As Nguyen first points out, the Genesis hard fork, scheduled for February 4, 2020, will restore Bitcoin to its original protocol as closely as possible and enable a fully on chain world. That means removing much of the unnecessary changes made over time as others tried to make it into something that wasn’t Bitcoin, and removing the limits that prevented it from reaching its potential.

The goal is to make BSV into the single global public blockchain capable of handling data, transactions and digital activity, much in the same vein as the world operates on a global, public Internet. Genesis helps BSV achieve that by bringing back Satoshi’s design. Through three important changes, it will allow BSV to become the world’s peer to peer electronic cash, and enterprise blockchain that can power everything. The entire world will be on chain with BSV.

The first of those three changes is removing limits to Bitcoin’s default hard cap for blocksizes, unleashing its potential for unlimited growth. While BSV is already the only blockchain capable of handling enterprise applications at a potential 9,000 transactions per second, removing the cap entirely will allow for “unbounded, infinite potential.” This will allow real enterprise use of Bitcoin, but also give real power to Bitcoin miners, who will decide and manage the consensus of blocksizes based on market forces, and profit from greater transaction fees, replacing block rewards as they diminish over time.

Secondly, Genesis will restore the original Bitcoin protocol and technical power of Satoshi’s original vision. It does this in three ways. First, by removing the artificial limits previously mentioned, both on blocksizes and individual transactions. It will also restore functionality of Bitcoin script, which was removed when Satoshi went into exile. Lastly, it will remove detrimental changes, such as pay to script hash, which broke smart contract functionality. This all creates much more potential, and effectively removes the need for other public blockchains.
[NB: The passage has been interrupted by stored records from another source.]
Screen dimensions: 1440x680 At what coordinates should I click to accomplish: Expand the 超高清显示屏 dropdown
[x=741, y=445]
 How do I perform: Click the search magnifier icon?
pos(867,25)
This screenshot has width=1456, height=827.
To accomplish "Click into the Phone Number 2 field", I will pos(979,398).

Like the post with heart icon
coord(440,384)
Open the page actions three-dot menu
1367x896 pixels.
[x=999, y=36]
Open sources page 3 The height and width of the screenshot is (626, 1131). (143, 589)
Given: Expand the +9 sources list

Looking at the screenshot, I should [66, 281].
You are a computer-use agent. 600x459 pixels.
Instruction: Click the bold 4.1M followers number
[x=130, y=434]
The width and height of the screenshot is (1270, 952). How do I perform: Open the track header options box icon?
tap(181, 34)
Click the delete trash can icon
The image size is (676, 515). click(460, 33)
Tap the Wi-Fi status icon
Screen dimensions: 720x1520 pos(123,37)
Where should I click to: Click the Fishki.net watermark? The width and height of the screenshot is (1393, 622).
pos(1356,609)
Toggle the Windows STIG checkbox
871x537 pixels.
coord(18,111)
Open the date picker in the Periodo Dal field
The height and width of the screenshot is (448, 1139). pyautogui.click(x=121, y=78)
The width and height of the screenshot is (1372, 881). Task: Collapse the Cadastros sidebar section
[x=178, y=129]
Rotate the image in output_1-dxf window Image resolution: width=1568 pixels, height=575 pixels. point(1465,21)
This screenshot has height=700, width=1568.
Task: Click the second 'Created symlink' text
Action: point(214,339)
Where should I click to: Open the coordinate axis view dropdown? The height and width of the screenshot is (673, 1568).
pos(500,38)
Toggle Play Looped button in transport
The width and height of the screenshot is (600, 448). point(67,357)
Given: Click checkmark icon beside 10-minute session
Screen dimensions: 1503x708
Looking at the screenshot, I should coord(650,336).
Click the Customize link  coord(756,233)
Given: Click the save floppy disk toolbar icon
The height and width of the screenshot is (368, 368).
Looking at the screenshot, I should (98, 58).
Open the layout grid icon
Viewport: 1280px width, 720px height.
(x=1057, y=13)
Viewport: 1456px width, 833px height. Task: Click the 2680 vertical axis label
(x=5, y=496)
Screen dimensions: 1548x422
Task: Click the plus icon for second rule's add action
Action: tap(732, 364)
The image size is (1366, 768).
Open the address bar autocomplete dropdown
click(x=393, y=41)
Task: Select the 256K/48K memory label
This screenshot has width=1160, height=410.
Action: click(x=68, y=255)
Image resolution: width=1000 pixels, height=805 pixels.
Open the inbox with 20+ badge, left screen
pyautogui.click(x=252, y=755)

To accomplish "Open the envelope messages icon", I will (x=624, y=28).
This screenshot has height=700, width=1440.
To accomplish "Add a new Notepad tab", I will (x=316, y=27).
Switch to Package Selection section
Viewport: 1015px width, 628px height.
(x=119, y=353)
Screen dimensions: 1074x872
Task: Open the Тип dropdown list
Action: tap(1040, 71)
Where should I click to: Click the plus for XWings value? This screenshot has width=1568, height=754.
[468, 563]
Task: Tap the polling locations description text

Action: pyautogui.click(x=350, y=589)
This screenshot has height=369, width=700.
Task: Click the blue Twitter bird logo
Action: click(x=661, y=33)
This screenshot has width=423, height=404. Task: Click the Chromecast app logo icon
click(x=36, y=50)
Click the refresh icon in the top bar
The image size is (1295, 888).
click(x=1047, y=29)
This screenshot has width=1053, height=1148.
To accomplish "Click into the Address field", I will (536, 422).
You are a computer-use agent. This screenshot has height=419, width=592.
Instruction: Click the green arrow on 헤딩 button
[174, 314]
Finally, Genesis will stabilize the Bitcoin protocol. As Nguyen notes, this will create “a stable ruleset ensures that a monetary or data transaction performed on the blockchain today will valid in 2, 5 and 100 years from now.” Enterprises will need this stability to build their own applications, as they can only invest in a project where they know protocol changes won’t send them off track.

Although the BSV protocol will be stabilized, Nguyen notes that the BSV node software may continue to get upgrades, as well as the Teranode software that is being designed for enterprise usage by nChain. Ultimately though, the base protocol rules for Bitcoin will stay the same.

To end his video, Nguyen gives thanks to the Bitcoin SV node team for the hard work they’ve put into this hard fork, including Lead Developer Daniel Connolly, Technical Director Steve Shadders, the team at nChain, CoinGeek founder Calvin Ayre, and of course, nChain Chief Scientist Dr. Craig S. Wright for his Satoshi Vision. He concludes:

I’m excited, I’m ready, I hope you are too. It’s time for Genesis, and it’s time to build the network and technology platform Bitcoin was always born to be.